The prongs (contact points) are not electronic. They are only conductive. Just like a wire is conductive, or a steel nail, or the hood of your car. The contact points however do have a spring in them that on some dogs and under some conditions could become clogged with oils and tiny debris. This may marginally affect conductivity of the contact point and contribute to a looser collar (and a dog out of the yard). This condition is more typical of oily coated dogs and outdoor dogs, and less common in little “froo froo” dogs like my poodle/bichon. The spring contact points are regarded as “wear items”. We have new ones in stock at our service parts store at The UPS Store at 6709 W 119th St, Overland Park, or at our online service parts store if you wish to replace them.
Before replacing them, you might try this home remedy. (I suggest removing the point first by unscrewing counterclockwise with a wrench), but you could try it with them still attached to the receiver…

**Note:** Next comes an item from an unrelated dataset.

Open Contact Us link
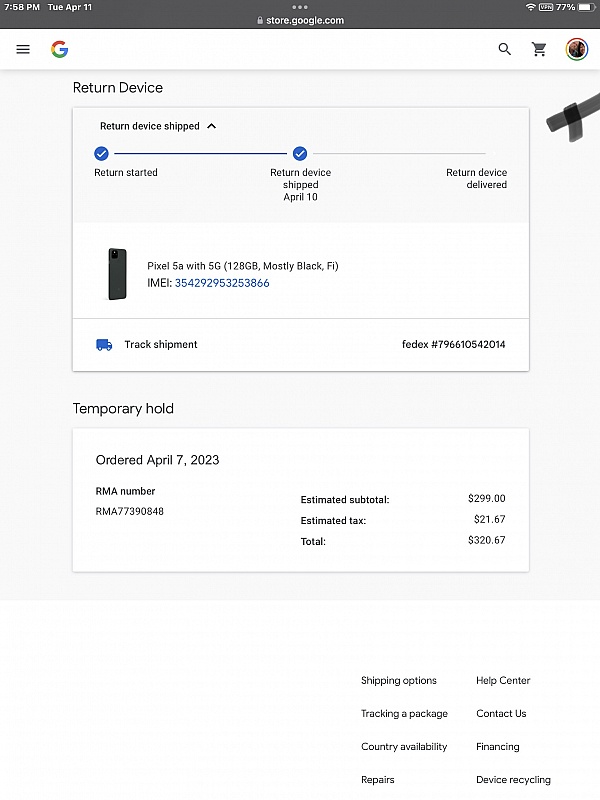The height and width of the screenshot is (800, 600). (501, 714)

1) Immerse contact points in a solvent such as alcohol or mineral spirits for a while, letting the liquid solvent soak into the inner mechanism to dissolve or loosen the oils and tiny dust debris.

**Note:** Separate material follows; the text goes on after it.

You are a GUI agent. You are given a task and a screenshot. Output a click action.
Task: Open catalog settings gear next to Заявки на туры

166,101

2) Work the points in and out while immersed in the solvent. The action of the point moving around and in and out acts like a tiny plunger or pump that could break up and force the tiny debris and oil solids out of the mechanism and into the solvent. In some cases the spring contact mechanism can be returned to like new condition.
3) Rinse and repeat then rinse again, especially if you used a chemical solvent other than alcohol.

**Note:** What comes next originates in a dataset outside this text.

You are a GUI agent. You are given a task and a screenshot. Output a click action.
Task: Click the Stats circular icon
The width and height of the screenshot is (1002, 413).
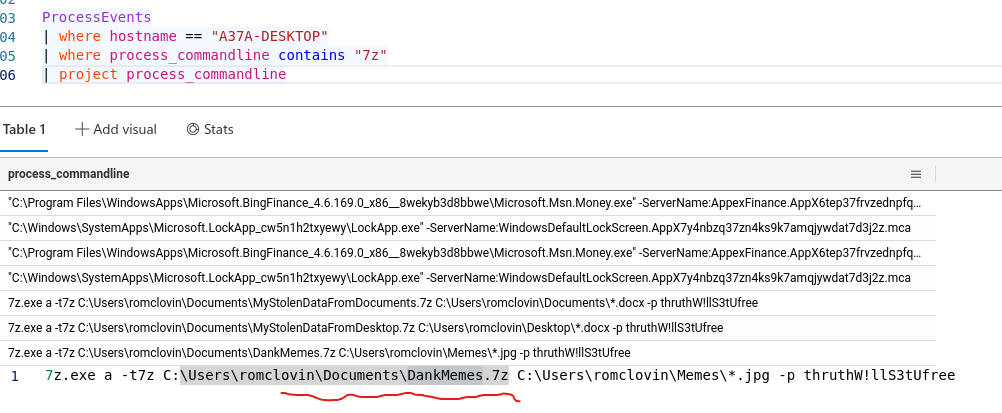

Keep in mind that a working spring contact helps to maintain consistent contact and does not have to be as tight on the dog as a static point would. The springs constantly seek contact. They are designed to apply an even pressure, where a static point requires a snugger fit and heavier or lighter pressure depending on the position of the neck and head. A properly working spring contact point can help ensure more consistent contact and containment. Thus, a stuck point forfeits contact, containment and comfort. You decide what works best for you.